# WorldCup 2018 Analysis

In this notebook, I would like to analyze 3 last games of the World Cup 2018.  
*  France vs Belgium (1st semi-final)
* Croatia vs England (2nd semi-final)
* France vs Croatia (final)

### Here are my plans:
1. Import the dataset
1. Set up the teams
1. Compare between teams based on: value, forward, midfielder, defender, goalkeeper , overall, and history games
1. Make prediction before the game
1. Compare the prediction and the result

In [None]:
# Import libraries
import pandas as pd
import numpy as np

import seaborn as sns
import matplotlib.pyplot as plt
%matplotlib inline
from IPython.display import Image

from plotly.offline import iplot, init_notebook_mode
from geopy.geocoders import Nominatim
import plotly.plotly as py

import os
print(os.listdir("../input"))


# 1. Data Preparation
## 1.1 Load Data

In [None]:
df = pd.read_csv("../input/fifa-18-demo-player-dataset/CompleteDataset.csv", index_col=0)
df.head()

In [None]:
columns = ['Name','Age','Nationality','Overall','Value']
data = pd.DataFrame(df,columns=columns)
data.head()

## 1.2 Summarize Data

In [None]:
data.info()

## 1.3 Preprocess Data

I will change the Value column from string to integer by removing € and M (or K).

In [None]:
# Supporting function for converting string values into numbers
def str2number(amount):
    if amount[-1] == 'M':
        return float(amount[1:-1])*1000000
    elif amount[-1] == 'K':
        return float(amount[1:-1])*1000
    else:
        return float(amount[1:])
    
data['Value'] = data['Value'].apply(lambda x: str2number(x))


# 2. Data Visualization
## 2.1 Age

In [None]:
plt.figure(figsize=(16,8))
sns.set_style("whitegrid")
plt.title('Grouping players by Age', fontsize=30, fontweight='bold', y=1.05,)
plt.xlabel('Age',fontsize=25)
plt.ylabel('Count',fontsize=25)
sns.countplot(x="Age", data=data, palette="hls");
plt.show()

Looking the graph above, I see players come from all ages.  I believe players can perform best when they are at age 20 to 29.  If they are younger than 20, they dont have a lot of experience.  If they are older than 29, they probably dont have enough strength.  So, I will deduct 5% overall score if players are younger than 20.  I deduct 3% overall score if players are older than 29.  Oder players dont have enough strength compare to younger players, but they have more experience.  That's why I deduct only 3% for older players.

## 2.2 Overall

In [None]:
plt.figure(figsize=(16,8))
sns.set_style("whitegrid")
plt.title('Grouping players by Overall', fontsize=30, fontweight='bold', y=1.05,)
plt.xlabel('Number of players', fontsize=25)
plt.ylabel('Players Age', fontsize=25)
sns.countplot(x="Overall", data=data, palette="hls");
plt.show()

In [None]:
data.Overall.describe()

In [None]:
player_over_80 = len(data[data.Overall > 80])*100/len(data)
print('The percentage of players who have overall score greater than 80 is only {:.1f}%'.format(player_over_80))
print('Most players who play in Worldcup games have overall score obove 80.')

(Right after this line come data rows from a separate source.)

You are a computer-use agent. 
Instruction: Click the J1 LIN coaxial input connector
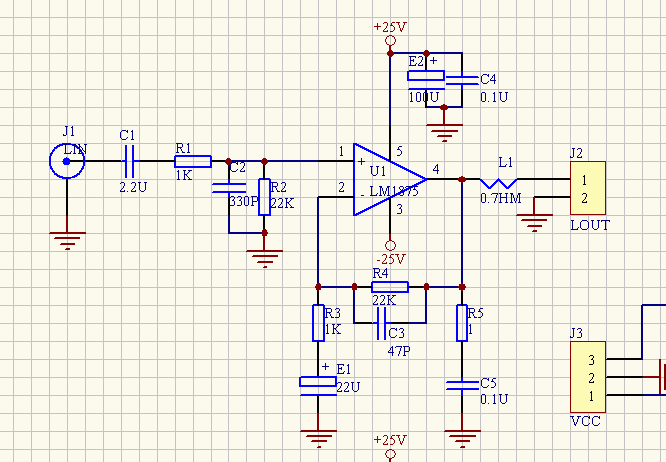point(67,160)
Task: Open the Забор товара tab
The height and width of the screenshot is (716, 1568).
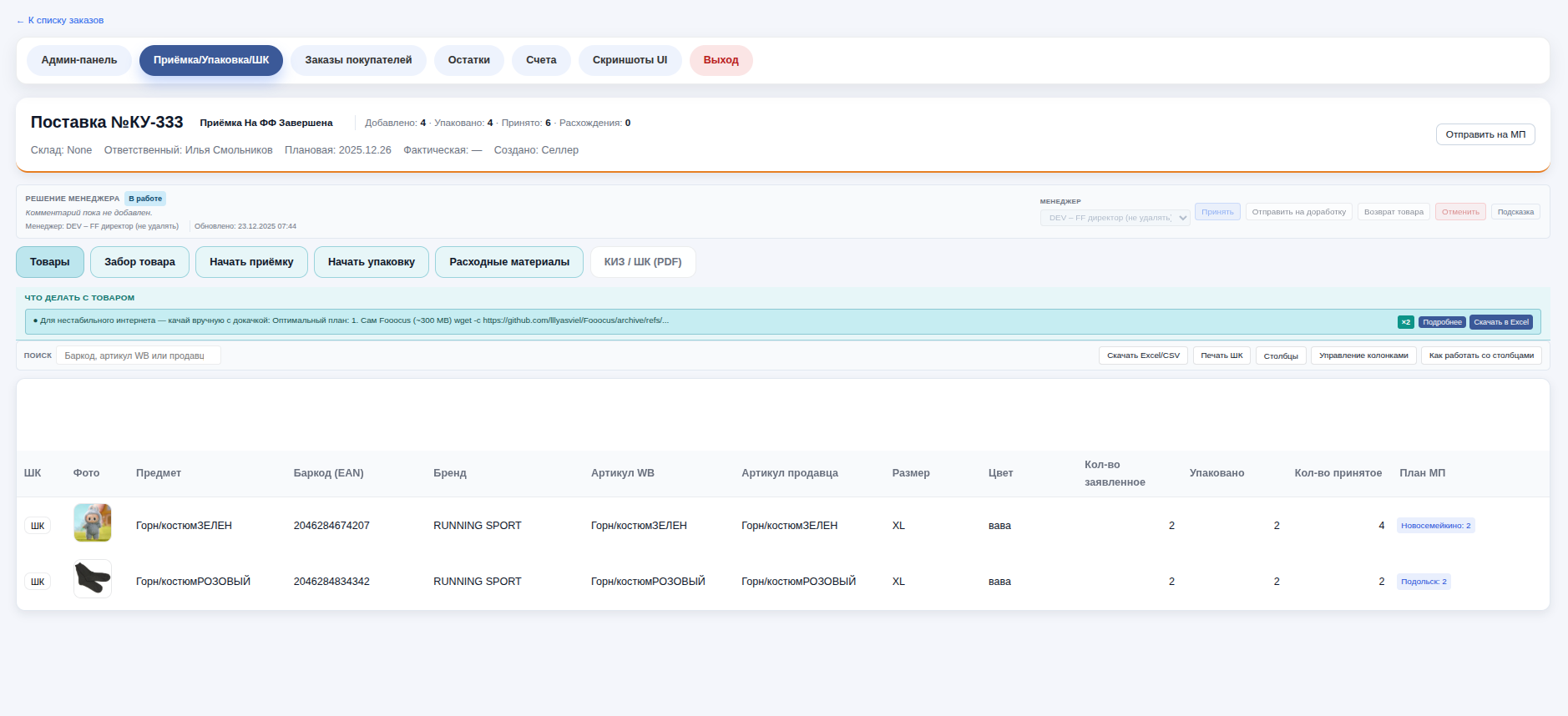Action: 139,262
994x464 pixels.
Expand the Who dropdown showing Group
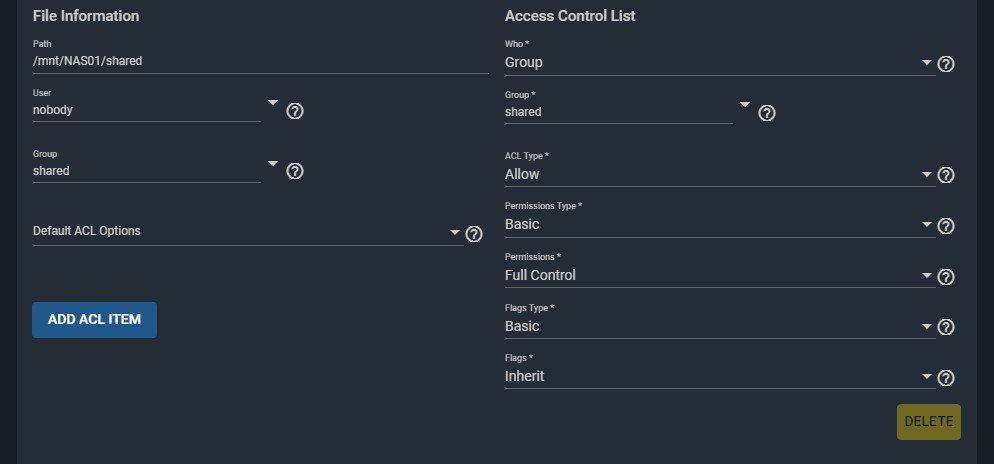[x=720, y=63]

The overall score is range from 46 to 94 points.  Majority of the score is from 62 to 71.   

## 2.3 Nationality

In [None]:
'''
a = data.Nationality.value_counts().reset_index()
a.columns=['Nationality','Count']
a[:20]
'''
top20_nation = data.groupby('Nationality').size().reset_index(name='Count').sort_values('Count',ascending = False)[:20]
top20_nation

In [None]:
plt.figure(figsize=(16,20))

countries = list(top20_nation.loc[::-1,'Nationality'])
pos = np.arange(len(countries))
count = list(top20_nation.loc[::-1,'Count'])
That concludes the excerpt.